Politics

These House Newbies Are Already Fundraising for 2020

Just weeks after midterms, some candidates have started raising money for the next round

Rep.-elect Jeff Van Drew, D-N.J., picked a disappointing number during the new member office lottery draw in Rayburn Building. But his campaign is already working on keeping him behind the desk. (Tom Williams/CQ Roll Call)

New Jersey Democrat Jeff Van Drew just got elected to Congress. He won’t be sworn in until Jan. 3. But his campaign is already working to keep him there.

Just weeks after he flipped a South Jersey seat that President Donald Trump carried in 2016, Van Drew joined a handful of other newly elected lawmakers in making appeals for donations for their next campaigns.

“We’re starting things early here in South Jersey because we know we cannot take a single thing for granted,” read Van Drew’s missive, according to a screen grab posted on Twitter by North Jersey Media Group reporter Herb Jackson.
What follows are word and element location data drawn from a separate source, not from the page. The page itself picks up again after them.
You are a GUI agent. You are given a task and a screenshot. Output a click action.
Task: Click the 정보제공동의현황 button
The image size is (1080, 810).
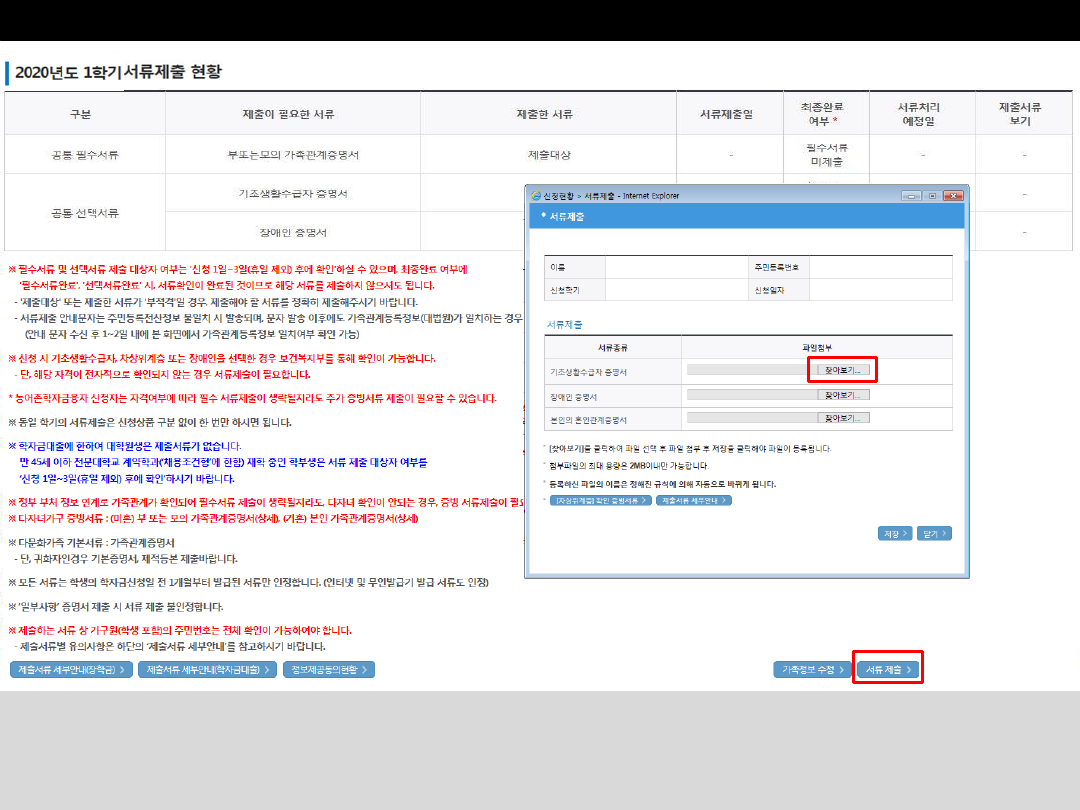pos(329,669)
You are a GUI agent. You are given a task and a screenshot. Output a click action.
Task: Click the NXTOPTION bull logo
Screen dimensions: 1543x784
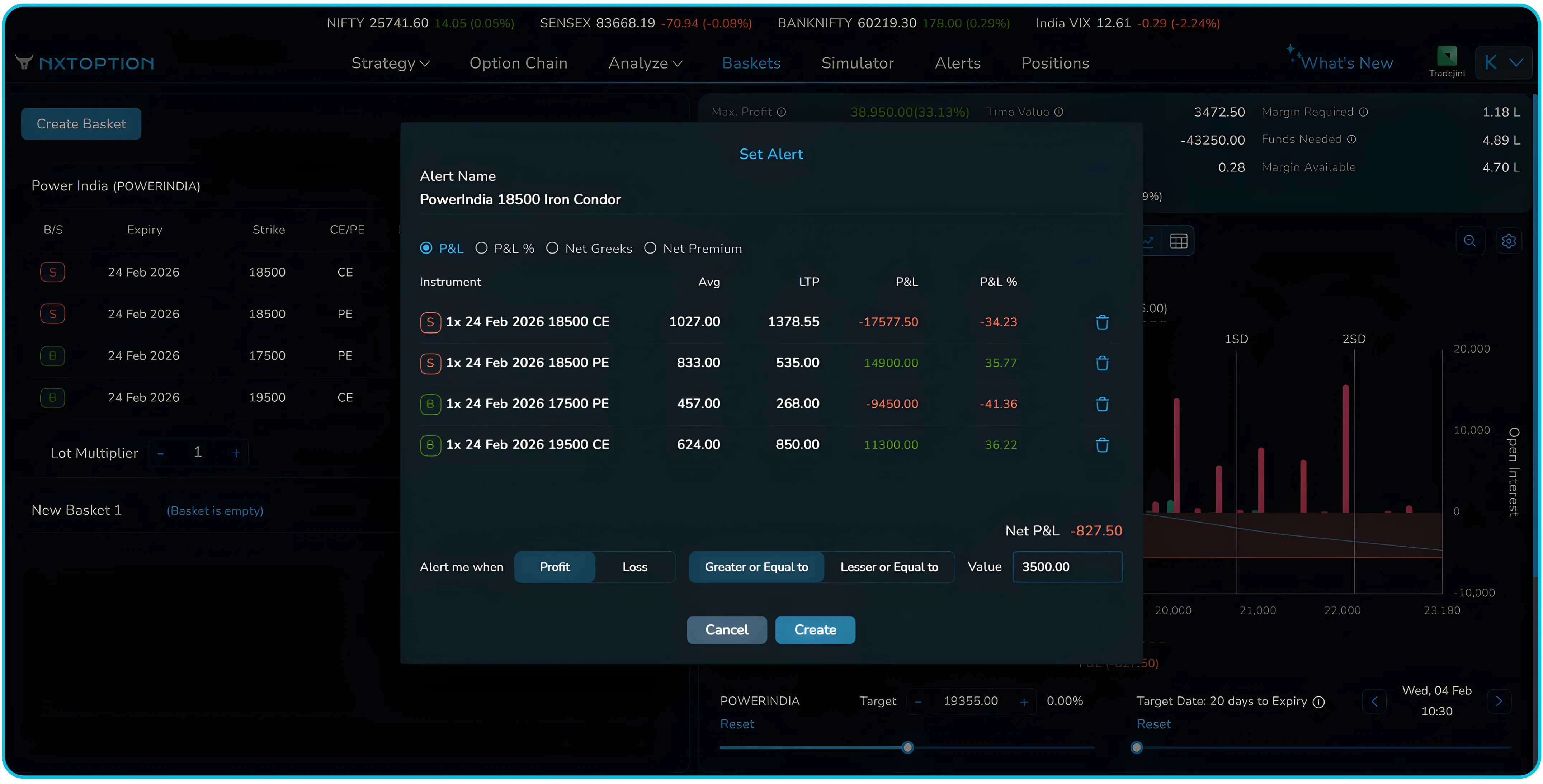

Those messages, an early indication of new lawmakers’ sense of their own job security and the stakes of upcoming elections, were circulated late this week, as House freshmen on the Hill drew numbers in the office lottery (Van Drew’s No. 69 was the worst of the New Jersey House freshmen), cast votes for their party leaders and performed other routine tasks of incoming members of Congress.

In another sign that Van Drew is cognizant of his potential 2020 supporters, he was one of three newly elected Democrats from more conservative New Jersey districts to vote against Nancy Pelosi’s bid for speaker. Van Drew made a pledge to buck Pelosi during his campaign after his opponent branded him a “Pelosi liberal.”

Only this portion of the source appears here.